Your goal:
Filter these entries, keeping only lines that hold the word "search".

Records provided:
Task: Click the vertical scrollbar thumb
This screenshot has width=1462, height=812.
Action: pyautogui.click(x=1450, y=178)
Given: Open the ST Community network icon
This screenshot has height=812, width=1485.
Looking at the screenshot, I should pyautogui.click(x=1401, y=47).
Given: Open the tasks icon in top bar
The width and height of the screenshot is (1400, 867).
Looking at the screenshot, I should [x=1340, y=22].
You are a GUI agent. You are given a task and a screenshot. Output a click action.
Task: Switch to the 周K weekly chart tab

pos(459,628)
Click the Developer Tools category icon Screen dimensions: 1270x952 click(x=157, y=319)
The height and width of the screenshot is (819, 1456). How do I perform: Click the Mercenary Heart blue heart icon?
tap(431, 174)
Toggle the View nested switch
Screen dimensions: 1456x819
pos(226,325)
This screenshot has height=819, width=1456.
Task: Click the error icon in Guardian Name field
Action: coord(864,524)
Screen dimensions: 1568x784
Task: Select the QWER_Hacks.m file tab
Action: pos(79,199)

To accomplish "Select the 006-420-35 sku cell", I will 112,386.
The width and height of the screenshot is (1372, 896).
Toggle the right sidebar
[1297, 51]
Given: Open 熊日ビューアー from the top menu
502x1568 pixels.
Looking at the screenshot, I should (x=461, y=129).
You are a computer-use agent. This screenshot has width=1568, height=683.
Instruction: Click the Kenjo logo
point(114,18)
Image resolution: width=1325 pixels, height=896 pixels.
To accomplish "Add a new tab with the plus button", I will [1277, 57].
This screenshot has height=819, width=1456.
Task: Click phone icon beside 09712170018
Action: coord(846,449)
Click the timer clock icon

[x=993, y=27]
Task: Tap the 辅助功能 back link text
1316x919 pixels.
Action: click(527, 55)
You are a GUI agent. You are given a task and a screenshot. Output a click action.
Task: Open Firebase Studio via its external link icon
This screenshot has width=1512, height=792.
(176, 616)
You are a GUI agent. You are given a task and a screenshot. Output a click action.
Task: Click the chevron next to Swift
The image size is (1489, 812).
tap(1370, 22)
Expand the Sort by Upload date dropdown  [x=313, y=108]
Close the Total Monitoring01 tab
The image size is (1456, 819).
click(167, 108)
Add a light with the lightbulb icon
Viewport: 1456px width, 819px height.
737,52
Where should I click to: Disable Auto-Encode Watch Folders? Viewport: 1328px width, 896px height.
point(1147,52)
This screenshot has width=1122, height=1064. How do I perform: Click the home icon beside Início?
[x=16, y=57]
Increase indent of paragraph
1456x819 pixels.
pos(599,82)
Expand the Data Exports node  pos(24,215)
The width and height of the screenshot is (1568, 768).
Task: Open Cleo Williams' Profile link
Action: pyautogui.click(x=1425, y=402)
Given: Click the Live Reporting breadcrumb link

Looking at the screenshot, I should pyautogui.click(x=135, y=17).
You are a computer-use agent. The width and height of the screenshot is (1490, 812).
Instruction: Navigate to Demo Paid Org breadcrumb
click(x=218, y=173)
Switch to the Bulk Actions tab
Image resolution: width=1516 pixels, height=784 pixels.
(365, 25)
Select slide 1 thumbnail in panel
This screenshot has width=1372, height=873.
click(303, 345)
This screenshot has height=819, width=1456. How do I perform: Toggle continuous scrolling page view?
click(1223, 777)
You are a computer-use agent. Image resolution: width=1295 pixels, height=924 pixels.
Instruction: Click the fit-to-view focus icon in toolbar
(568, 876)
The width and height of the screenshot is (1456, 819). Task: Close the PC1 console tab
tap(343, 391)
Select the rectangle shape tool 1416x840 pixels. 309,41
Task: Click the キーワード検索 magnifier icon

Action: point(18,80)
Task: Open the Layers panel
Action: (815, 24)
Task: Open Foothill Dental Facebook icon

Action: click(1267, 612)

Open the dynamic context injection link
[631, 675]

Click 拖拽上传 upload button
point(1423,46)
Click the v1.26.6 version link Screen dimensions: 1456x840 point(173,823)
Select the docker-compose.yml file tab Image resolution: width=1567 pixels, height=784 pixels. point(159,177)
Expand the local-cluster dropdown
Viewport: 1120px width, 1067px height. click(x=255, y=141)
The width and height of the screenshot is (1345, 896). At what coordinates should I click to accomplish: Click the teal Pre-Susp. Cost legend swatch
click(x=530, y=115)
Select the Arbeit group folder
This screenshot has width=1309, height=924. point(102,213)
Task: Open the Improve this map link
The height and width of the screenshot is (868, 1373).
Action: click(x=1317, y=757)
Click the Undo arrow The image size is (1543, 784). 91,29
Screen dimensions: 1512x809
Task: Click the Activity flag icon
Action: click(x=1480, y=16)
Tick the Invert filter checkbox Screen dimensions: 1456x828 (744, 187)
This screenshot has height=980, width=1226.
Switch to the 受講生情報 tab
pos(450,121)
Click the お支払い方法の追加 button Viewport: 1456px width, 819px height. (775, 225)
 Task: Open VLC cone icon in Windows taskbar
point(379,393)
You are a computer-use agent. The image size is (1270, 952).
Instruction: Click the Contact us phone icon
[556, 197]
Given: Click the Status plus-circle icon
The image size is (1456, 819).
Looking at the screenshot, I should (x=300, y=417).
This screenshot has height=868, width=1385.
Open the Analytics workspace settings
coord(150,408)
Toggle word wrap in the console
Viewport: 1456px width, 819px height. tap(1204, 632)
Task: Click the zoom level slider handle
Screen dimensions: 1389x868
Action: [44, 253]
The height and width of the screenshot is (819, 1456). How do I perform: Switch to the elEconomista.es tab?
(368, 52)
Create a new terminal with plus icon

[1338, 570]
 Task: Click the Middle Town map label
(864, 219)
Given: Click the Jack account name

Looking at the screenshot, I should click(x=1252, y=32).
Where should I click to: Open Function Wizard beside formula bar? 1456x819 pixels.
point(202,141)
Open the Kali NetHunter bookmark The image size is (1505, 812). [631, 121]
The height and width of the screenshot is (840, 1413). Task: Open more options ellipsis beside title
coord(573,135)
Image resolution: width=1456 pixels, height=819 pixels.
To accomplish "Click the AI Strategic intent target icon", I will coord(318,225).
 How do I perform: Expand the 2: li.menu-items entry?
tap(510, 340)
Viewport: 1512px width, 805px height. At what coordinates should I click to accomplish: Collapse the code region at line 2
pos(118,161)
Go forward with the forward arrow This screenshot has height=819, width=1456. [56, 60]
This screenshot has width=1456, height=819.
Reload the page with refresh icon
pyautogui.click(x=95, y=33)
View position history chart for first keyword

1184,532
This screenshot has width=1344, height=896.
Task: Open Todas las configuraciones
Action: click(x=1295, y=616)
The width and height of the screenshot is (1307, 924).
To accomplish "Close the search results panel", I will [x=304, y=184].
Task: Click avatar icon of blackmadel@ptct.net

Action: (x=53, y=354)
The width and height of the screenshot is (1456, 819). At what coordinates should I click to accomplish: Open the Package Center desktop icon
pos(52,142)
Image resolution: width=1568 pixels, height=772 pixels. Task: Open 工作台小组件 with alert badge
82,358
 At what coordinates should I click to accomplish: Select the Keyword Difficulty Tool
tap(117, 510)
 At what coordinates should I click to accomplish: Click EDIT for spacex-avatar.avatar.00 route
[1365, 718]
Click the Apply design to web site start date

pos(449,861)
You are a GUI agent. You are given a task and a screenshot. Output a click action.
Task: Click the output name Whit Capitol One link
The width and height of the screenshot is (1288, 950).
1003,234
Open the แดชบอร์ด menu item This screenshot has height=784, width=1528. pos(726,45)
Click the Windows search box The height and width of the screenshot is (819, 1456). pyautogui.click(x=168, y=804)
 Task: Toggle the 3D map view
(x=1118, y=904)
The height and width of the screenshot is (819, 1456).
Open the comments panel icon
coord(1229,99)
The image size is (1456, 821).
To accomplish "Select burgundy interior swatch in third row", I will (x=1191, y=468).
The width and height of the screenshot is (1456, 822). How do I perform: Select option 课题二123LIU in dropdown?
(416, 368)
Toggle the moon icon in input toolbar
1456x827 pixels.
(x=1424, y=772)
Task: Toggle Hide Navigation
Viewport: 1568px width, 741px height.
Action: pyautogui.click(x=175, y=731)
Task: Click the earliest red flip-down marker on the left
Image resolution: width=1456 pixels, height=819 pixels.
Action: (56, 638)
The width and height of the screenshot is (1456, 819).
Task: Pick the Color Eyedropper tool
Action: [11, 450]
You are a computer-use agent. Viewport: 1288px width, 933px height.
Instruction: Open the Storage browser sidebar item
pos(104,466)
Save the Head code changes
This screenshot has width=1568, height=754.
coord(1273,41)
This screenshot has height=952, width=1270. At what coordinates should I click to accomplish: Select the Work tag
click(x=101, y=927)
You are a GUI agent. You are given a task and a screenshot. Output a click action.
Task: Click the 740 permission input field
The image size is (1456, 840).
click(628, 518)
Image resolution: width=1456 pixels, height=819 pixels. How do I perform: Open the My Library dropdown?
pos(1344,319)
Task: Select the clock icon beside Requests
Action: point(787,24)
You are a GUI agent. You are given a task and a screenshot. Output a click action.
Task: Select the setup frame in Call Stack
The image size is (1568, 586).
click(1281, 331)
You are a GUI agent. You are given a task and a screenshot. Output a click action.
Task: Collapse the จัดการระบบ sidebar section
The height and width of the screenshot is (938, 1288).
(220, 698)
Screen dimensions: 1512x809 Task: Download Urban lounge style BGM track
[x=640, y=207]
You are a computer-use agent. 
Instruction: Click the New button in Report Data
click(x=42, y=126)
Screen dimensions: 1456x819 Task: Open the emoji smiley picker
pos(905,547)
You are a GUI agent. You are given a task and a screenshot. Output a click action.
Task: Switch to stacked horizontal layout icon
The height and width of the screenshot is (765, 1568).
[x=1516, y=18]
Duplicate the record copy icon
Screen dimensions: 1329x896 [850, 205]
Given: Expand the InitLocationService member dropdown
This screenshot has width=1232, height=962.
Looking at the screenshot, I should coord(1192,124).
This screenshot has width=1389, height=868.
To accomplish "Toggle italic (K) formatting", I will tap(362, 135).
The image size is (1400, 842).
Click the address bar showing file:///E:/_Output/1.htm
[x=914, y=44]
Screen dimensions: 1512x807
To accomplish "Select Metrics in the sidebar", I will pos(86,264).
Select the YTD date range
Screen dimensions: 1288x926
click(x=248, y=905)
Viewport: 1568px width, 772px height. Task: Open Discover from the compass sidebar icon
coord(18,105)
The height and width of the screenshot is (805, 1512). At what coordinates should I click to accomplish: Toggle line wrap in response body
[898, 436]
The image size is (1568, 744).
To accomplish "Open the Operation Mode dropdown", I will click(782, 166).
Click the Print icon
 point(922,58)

Your solution:
To accomplish "Close the search results panel", I will [x=304, y=184].
Click the Windows search box The height and width of the screenshot is (819, 1456). pyautogui.click(x=168, y=804)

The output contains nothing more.